Submissions 10. The application was canvassed by way of written submissions. The plaintiff/applicants’ submissions are dated 18/02/2025. Mr. Ombito for the respondent informed the court that he would rely on the replying affidavit. The court has considered the submissions and the replying affidavit.

Analysis And Determination 11. I have considered the application, the replying affidavit and the submissions on record and in my view the main issue is whether the application has satisfied the requirements for grant of orders of stay of execution.

12. The application is brought under the provisions of Article 50 (1) and 159 (2) of the Constitution of Kenya 2010, Section 1A & B and 63 of the Civil Procedure Act and Order 42, Rules 6 (1) of the Civil Procedure Rules 2010 and all other enabling provisions of the law.

13. Order 42 Rule 6 of the Civil Procedure Rules, provides as follows;-1. No appeal or second appeal shall operate as a stay of execution or proceedings under a decree or order appealed from except in so far as the court appealed from may order but, the Court Appealed from may for sufficient cause order stay of execution of such decree or order, and whether the application for such stay shall have been granted or refused by the court appealed from, the court to which such appeal is preferred shall be at liberty, on application being made, to consider such application and to make such order thereon as may to it seem just, and any person aggrieved by an order of stay made by the court from whose decision the appeal is preferred may apply to the appellate court to have such order set aside.2. No order for stay of execution shall be made under subrule (1) unless—a.the court is satisfied that substantial loss may result to the applicant unless the order is made and that the application has been made without unreasonable delay; andb.such security as the court orders for the due performance of such decree or order as may ultimately be binding on him has been given by the applicant.

14. As correctly submitted by the applicant three essential principles arise from the above provisions namely, substantial loss may result to an applicant if stay is not granted, the application is made without unreasonable delay and the applicant has given such security as the court orders for the due performance of such decree. I have also seen what was outlined by the Court of Appeal decision in Butt Vs Rent Tribunal cited by the applicant.

15. The Court of Appeal in Vishram Ravji Halai vs. Thornton & Turpin Civil Application No. Nai. 15 of 1990 [1990] KLR 365, had this to say; -‘whereas the Court of Appeal’s power to grant a stay pending appeal is unfettered, the High Court’s jurisdiction to do so under Order 41 (sic) rule 6 of the Civil Procedure Rules is fettered by three conditions namely, establishment of a sufficient cause, satisfaction of substantial loss and the furnishing of security.’

16. Applying the above principles to the present application I will proceed to first determine if substantial loss has been demonstrated. The Court of Appeal in Kenya Shell Limited –vs- Benjamin Karuga Kigibu & Ruth Wairimu Karuga (1982-1988) KAR 1018 stated that ‘‘Substantial loss in its various forms is the cornerstone of both jurisdictions for granting stay.’

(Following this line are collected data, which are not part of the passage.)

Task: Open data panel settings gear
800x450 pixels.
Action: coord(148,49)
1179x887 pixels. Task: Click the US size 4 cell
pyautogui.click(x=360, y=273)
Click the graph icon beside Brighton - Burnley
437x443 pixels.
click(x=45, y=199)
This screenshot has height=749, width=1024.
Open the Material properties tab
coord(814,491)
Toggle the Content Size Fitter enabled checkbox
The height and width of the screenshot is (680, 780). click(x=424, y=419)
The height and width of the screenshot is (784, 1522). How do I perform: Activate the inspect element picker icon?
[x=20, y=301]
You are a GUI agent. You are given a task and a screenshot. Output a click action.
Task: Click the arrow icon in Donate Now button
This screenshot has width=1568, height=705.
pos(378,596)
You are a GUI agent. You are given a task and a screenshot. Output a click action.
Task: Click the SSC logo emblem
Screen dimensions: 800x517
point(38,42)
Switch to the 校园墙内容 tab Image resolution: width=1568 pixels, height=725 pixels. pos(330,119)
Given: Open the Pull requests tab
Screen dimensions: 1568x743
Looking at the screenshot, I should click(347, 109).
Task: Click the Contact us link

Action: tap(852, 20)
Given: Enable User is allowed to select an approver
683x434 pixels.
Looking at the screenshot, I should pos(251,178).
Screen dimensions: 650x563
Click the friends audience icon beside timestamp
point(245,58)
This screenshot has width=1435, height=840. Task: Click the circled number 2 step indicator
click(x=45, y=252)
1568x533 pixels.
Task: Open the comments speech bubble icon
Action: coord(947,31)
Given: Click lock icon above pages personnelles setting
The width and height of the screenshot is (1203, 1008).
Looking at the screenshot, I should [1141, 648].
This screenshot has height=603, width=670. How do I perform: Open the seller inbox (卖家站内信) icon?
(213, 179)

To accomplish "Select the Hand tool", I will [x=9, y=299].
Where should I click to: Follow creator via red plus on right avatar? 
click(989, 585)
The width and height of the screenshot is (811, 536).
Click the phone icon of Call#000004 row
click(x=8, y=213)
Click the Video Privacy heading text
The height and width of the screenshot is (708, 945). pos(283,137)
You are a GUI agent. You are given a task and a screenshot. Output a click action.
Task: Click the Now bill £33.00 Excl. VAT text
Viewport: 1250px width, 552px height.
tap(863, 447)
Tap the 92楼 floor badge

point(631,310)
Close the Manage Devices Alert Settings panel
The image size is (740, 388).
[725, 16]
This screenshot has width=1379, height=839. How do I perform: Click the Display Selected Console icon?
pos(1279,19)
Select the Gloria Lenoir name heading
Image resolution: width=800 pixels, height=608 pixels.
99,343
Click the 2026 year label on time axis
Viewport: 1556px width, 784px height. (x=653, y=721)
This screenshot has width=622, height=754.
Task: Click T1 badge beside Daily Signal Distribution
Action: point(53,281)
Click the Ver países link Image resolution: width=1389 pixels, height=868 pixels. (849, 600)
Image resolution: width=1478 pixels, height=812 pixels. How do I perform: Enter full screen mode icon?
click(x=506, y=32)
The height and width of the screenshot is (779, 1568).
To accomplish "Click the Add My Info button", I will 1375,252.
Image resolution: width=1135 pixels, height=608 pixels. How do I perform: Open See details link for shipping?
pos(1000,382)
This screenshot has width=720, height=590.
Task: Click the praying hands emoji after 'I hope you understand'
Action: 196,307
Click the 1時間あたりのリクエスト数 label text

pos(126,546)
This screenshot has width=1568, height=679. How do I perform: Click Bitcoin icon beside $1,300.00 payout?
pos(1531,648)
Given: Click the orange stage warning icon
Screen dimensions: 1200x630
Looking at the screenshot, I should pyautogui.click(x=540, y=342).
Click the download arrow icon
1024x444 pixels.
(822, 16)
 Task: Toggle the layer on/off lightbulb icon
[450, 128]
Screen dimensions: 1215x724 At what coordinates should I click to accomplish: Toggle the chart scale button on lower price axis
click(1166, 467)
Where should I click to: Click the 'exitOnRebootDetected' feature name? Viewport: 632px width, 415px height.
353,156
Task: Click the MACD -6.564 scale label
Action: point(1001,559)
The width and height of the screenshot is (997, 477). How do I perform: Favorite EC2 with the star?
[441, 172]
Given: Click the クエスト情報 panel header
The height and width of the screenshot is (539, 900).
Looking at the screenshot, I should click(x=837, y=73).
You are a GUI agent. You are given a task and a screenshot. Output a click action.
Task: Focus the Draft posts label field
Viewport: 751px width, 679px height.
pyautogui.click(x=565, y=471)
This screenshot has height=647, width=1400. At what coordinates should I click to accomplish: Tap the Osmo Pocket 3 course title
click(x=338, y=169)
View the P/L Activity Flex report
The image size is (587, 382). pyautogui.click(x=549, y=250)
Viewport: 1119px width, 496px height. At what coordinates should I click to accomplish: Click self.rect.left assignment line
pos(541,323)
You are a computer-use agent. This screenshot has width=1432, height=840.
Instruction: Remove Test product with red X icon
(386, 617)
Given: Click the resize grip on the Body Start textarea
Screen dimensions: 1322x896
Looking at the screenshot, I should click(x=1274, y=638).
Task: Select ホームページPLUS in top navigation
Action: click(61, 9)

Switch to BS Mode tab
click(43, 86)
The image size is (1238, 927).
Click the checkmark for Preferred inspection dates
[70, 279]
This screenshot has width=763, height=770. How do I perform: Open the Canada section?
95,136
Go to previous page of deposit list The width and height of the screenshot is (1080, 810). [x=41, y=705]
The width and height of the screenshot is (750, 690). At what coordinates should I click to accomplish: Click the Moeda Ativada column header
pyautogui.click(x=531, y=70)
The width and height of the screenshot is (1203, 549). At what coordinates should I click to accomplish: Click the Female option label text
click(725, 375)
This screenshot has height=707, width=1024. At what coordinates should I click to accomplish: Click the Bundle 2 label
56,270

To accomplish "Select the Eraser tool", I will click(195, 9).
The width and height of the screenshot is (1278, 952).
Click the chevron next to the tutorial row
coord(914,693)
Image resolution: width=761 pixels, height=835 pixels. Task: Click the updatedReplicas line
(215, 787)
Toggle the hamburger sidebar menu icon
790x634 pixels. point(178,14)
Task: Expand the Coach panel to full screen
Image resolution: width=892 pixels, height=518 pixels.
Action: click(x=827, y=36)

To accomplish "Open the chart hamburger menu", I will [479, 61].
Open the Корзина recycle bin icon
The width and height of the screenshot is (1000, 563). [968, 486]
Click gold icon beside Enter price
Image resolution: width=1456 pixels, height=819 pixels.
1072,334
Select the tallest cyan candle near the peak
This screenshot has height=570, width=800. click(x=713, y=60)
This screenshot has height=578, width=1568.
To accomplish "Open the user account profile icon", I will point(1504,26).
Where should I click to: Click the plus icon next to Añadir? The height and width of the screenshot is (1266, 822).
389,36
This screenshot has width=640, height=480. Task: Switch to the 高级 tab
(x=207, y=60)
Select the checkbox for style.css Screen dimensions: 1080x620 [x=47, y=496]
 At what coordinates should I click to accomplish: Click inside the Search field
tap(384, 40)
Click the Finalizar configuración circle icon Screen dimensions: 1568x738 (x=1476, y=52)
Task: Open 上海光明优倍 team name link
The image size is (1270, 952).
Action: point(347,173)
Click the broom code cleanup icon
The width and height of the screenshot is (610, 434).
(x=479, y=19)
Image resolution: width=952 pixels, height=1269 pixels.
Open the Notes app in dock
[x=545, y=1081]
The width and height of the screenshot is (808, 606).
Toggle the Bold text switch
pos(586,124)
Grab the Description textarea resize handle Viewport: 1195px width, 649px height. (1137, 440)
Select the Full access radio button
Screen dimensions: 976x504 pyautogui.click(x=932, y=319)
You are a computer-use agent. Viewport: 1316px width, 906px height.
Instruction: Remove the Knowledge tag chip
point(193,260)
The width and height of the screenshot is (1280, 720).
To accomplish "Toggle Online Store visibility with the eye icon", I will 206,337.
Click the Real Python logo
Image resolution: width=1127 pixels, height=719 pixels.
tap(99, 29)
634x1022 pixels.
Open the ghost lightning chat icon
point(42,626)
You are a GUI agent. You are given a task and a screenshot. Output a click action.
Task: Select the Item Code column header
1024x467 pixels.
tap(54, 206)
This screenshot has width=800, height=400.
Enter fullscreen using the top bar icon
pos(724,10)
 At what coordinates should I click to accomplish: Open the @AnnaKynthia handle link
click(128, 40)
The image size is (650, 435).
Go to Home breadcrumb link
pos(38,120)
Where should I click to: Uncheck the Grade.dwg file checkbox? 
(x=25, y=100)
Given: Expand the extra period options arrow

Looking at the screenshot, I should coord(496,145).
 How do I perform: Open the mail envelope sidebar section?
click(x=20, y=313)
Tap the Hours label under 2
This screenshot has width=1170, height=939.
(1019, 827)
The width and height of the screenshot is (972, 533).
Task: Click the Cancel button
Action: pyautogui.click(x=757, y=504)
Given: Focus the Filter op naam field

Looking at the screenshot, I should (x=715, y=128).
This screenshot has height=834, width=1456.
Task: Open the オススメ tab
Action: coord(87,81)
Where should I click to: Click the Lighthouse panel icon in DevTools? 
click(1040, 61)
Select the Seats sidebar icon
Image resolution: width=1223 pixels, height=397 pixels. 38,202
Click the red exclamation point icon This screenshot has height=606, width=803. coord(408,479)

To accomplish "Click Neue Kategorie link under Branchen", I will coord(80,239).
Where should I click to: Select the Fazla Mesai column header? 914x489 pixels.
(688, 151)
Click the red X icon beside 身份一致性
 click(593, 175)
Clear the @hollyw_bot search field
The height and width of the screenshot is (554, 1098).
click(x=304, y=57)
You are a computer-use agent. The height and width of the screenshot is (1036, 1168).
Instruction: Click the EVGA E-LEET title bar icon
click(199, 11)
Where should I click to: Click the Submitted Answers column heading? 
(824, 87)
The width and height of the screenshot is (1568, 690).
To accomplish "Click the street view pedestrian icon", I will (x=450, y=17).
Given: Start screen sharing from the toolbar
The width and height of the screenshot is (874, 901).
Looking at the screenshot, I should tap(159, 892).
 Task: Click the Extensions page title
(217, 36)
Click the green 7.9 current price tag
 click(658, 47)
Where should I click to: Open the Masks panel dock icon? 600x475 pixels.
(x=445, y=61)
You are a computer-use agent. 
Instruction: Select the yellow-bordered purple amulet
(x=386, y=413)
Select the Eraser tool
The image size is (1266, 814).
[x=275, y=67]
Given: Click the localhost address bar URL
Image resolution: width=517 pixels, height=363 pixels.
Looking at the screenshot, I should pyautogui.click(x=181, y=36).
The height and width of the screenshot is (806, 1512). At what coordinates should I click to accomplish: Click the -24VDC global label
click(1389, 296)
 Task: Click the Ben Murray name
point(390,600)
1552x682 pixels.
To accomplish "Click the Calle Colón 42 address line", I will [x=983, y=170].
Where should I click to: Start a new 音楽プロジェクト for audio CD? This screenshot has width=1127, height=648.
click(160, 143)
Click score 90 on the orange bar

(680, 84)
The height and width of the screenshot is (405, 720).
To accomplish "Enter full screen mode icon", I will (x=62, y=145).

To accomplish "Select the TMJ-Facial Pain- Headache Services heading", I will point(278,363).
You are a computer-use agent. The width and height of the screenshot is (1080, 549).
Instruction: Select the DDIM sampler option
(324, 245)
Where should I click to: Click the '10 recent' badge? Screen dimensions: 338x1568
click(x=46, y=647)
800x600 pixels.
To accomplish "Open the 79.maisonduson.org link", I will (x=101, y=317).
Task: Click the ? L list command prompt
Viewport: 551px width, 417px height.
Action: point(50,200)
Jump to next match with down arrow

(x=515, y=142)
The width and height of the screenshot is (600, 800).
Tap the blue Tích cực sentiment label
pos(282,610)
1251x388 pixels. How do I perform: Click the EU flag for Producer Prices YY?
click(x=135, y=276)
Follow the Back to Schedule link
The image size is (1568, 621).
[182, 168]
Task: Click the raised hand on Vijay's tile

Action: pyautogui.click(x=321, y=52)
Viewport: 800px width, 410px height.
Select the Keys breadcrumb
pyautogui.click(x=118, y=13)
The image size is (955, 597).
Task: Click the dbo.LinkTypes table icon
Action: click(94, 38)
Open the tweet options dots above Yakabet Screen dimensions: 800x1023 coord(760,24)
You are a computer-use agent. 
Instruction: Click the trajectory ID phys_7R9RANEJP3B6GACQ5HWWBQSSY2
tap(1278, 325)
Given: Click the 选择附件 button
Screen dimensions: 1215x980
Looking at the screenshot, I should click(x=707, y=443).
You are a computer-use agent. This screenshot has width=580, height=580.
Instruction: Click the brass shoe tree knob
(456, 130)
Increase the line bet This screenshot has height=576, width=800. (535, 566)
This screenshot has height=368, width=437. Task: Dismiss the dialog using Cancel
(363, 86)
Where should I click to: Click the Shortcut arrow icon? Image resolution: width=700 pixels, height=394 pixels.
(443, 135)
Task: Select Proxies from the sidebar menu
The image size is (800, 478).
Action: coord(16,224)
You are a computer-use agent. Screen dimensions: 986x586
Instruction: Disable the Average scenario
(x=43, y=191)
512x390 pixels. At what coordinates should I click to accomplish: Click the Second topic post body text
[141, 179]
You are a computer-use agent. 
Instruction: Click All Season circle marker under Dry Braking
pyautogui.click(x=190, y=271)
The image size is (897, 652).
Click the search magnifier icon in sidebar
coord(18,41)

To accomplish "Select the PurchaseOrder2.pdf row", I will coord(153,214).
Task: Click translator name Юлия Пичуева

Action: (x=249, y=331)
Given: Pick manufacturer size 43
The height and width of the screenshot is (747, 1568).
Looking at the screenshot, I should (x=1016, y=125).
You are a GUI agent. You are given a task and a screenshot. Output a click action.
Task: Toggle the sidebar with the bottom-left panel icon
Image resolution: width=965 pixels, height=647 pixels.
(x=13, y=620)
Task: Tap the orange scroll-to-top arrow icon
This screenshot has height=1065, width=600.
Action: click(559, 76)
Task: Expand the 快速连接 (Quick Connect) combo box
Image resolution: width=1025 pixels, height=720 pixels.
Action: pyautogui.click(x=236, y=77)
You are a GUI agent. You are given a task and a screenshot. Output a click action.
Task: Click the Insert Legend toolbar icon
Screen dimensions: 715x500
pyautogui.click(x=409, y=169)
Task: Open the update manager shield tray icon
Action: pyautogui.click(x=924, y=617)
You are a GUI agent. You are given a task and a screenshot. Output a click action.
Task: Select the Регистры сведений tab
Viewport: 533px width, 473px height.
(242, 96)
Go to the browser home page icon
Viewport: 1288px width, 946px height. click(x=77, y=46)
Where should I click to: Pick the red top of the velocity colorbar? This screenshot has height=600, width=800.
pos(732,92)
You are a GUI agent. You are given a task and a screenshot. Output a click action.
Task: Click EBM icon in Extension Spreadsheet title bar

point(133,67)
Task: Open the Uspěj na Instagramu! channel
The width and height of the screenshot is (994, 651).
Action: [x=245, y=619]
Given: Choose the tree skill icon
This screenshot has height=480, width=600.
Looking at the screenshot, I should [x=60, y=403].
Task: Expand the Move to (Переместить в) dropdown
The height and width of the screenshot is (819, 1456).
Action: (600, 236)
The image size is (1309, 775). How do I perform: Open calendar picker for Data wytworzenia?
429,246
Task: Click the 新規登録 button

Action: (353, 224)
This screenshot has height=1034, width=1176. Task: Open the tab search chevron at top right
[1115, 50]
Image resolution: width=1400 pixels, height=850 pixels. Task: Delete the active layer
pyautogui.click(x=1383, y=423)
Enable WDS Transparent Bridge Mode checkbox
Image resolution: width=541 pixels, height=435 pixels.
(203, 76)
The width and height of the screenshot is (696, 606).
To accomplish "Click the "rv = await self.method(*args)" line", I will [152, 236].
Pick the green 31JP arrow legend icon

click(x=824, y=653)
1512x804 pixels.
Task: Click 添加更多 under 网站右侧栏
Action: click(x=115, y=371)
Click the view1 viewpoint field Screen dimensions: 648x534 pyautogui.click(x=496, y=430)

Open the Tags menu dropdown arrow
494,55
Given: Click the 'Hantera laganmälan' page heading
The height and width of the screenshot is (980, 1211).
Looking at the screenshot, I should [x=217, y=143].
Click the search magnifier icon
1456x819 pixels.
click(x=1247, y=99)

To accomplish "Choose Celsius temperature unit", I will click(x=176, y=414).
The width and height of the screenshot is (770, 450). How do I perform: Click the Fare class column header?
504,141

17. Substantial loss was further explained in the case of James Wangalwa & Another vs. Agnes Naliaka Cheseto [2012] eKLR, thus: -“No doubt, in law, the fact that the process of execution has been put in motion, or is likely to be put in motion, by itself, does not amount to substantial loss. Even when execution has been levied and completed, that is to say, the attached properties have been sold, as is the case here, does not in itself amount to substantial loss under Order 42 Rule 6 of the CPR. This is so because execution is a lawful process. The applicant must establish other factors which show that the execution will create a state of affairs that will irreparably affect or negate the very essential core of the applicant as the successful party in the appeal ... the issue of substantial loss is the cornerstone of both jurisdictions. Substantial loss is what has to be prevented by preserving the status quo because such loss would render the appeal nugatory.”

18. It is the applicants case that he lives in the suit property and the effect of the judgement will be to render him and his family homeless. It is submitted at paragraph 8 of the applicants submissions that the respondent had actually based on the decree started cutting down the applicants trees, uprooting crops and was currently in the process of demolishing houses erected by the applicant and his family in the suit property.

19. My review of the supporting affidavit of the applicant sworn on 2nd September 2024 does not contain any depositions confirming these demolitions and cutting of the trees or any evidence in this regard. Firstly it is wrong and unprocedural for the applicant to give evidence through submissions. It is trite that submissions do not take the place of evidence - see the Court of Appeal dictum in Daniel Toroitich Arap Moi v Mwangi Stephen Muriithi & another [2014] eKLR .

20. Secondly it is not enough for the applicant to state at paragraph 6 that he stands to suffer substantial loss if execution were to proceed and the appeal were to be determined in his favor. The burden of proof lies squarely on the applicant to show the exceptional inconvenience that he will suffer. I have already observed the alleged occupation and eviction has not been proved.

21. Moreover the court notes that no positive orders were issued in its judgement save for costs. The orders of the court subject of the present application are dated 19/09/2024. The same read;-1. That the Applicant the appeal is hereby struck out2. That the respondent is awarded costs.

22. Clearly the above orders are incapable of being stayed. In the case of Kenya Commercial Bank Limited Vs Tamarind Meadows & 7 Others (2016)eKLR the learned judge Olga Sewe cited with approval Kanwal Sarjit Singh Dhiman v Keshavji Jivraj Shah [2008] eKLR, where the Court of Appeal, while dealing with a similar application for stay of a negative order, held as follows:“The 2nd prayer in the application is for stay (of execution) of the order of the superior court made on 18th December, 2006. The order of 18th December, 2006 merely dismissed the application for setting aside the judgment with costs. By the order, the superior court did not order any of the parties to do anything or refrain from doing anything or to pay any sum. It was thus, a negative order which is incapable of execution save in respect of costs only (see Western College of Arts & Applied Sciences vs. Oranga & Others [1976] KLR 63 at page 66 paragraph C).”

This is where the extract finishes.